Afreximbank’s regional office in Barbados is already operational, with a 180 million dollar Africa Trade Centre under construction to serve as a hub for trade and business integration.

So far, more than one billion dollars of a three billion dollar commitment has been disbursed across sectors such as climate adaptation, tourism, renewable energy, sports, and infrastructure.

The bank is also working with CARICOM to establish a Caribbean Eximbank dedicated to financing industrialisation and innovation and with the Caribbean Development Fund to raise 250 million dollars for resilience through the Growth, Resilience, and Sustainability Fund.

Professor Oramah said these initiatives point toward the creation of a larger structure he called the Global Africa Commission.

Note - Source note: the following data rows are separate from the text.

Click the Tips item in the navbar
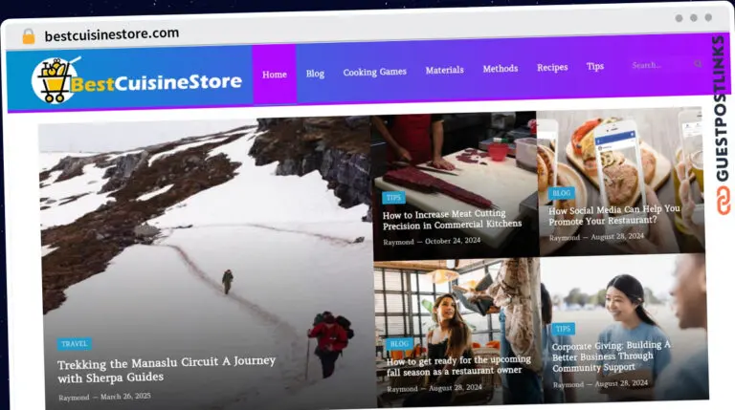Viewport: 735px width, 410px height. [595, 67]
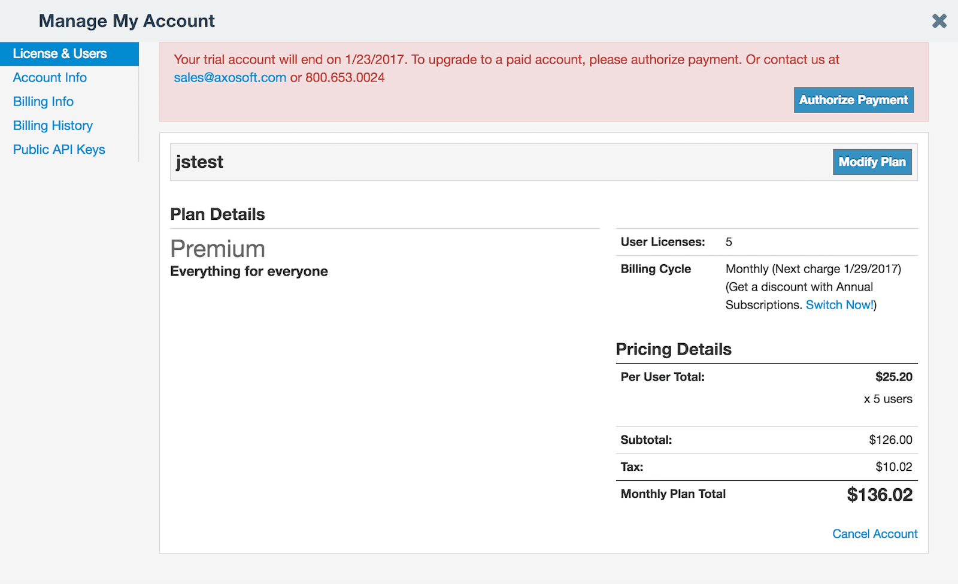
Task: Close the Manage My Account dialog
Action: click(x=939, y=21)
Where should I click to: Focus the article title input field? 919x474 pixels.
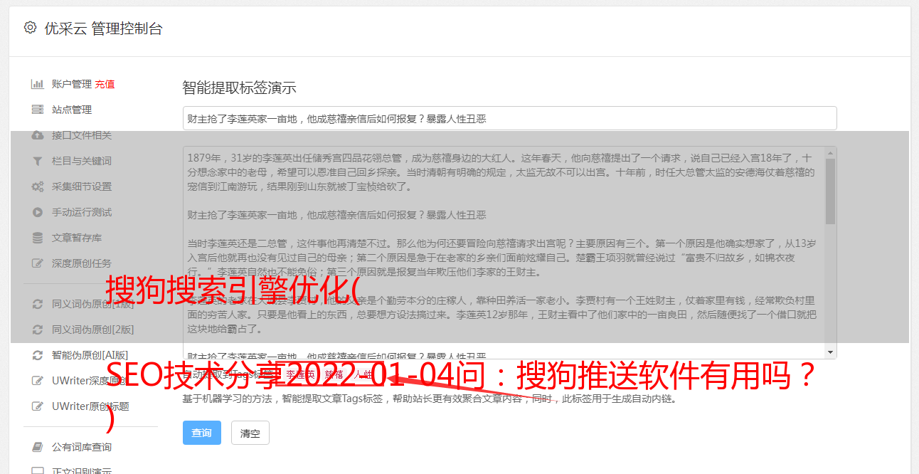(x=509, y=118)
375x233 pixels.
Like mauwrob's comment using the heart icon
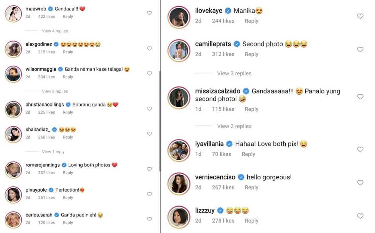(149, 13)
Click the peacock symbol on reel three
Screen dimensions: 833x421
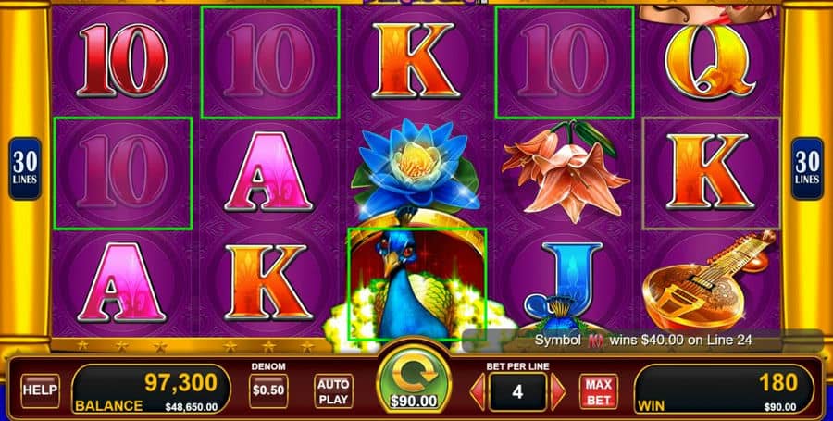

He described it as a coalition uniting the African Union, CARICOM, Latin America, and diaspora institutions to harmonise trade, investment, and human development policies among people of African descent worldwide.

The commission, he explained, would help strengthen Africa’s collective voice in global affairs and ensure its cultural and economic weight is felt in global decision-making.

In his emotional closing remarks, Professor Oramah reflected on his tenure as Afreximbank President, saying the progress made proved that Africa’s destiny lies in unity and self-determination.

“If I leave a legacy, let it be this Africa and its diaspora are indivisible, united by heritage, empowered by commerce, and destined for greatness,” he said to applause from the audience.

He added that the bridges built between Africa and its diaspora must evolve into highways of trade, investment, culture, and shared prosperity.

The Future Africa Forum, an annual gathering hosted by The Africa Center, focuses on charting new partnerships for sustainable development and cultural renaissance across Africa and the diaspora.

This year’s forum was hailed as one of the most consequential since its inception, as it captured a growing consensus that Africa’s future prosperity must be built on unity, culture, and global collaboration.